Topics relate to Mechanical Enterprise, Motion, Additive Print and more

Needle tissue interaction

    • Calum Bowmaker
      Subscriber

      Hi, does anyone know how to contstrain the needle so that it cant move in Z-direction during insertion. I would appreciate any help.

       

    • Erik Kostson
      Ansys Employee

       

       

       

      Hi Calum

       

      Please use symmetry on the face of the needle and block that are on the XY plane, and set sym. normal to Z on those faces (we basically need to restrain the Z movemenet on the nodes of that plane).

      https://www.youtube.com/watch?v=FoZtHd7V1QY

       

      One can also use just a displacement boundary condition there and fix Z instead (that is what the symmetry will do anyway). 
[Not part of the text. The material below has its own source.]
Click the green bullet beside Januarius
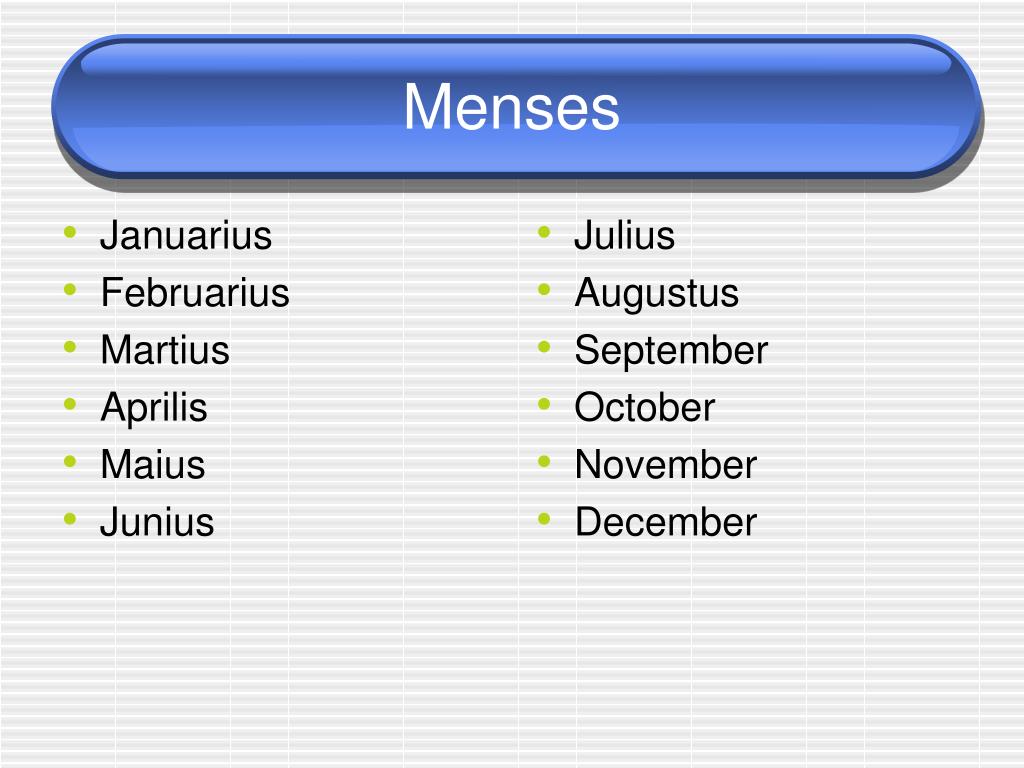The width and height of the screenshot is (1024, 768). click(x=71, y=232)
      Thank you and all the best

      Erik

       

       

       

      • Calum Bowmaker
        Subscriber

        Thanks Erik!

    • peteroznewman
      Subscriber

      It looks like the geometry is cut in half. Solid models that use symmetry in the X-Y plane need a Displacement boundary condition of Z = 0 on the faces that are in the X-Y plane. That is what prevents the needle from moving in the Z direction.

      • Calum Bowmaker
        Subscriber

        Yes that is correct, I cut my geometry in half as the model was symmetrical. Thank you for the help, I obviosuly didn't apply the displacement boundary correctly but I will try again.

    • Erik Kostson
      Ansys Employee

       

       

       

       

       

       

       

       

       

      Just to clarify a bit.

      We do not need both displacement and symmetry condition (set sym. normal to Z) on those faces (XY-plane) in order to prevent them from moving in Z. 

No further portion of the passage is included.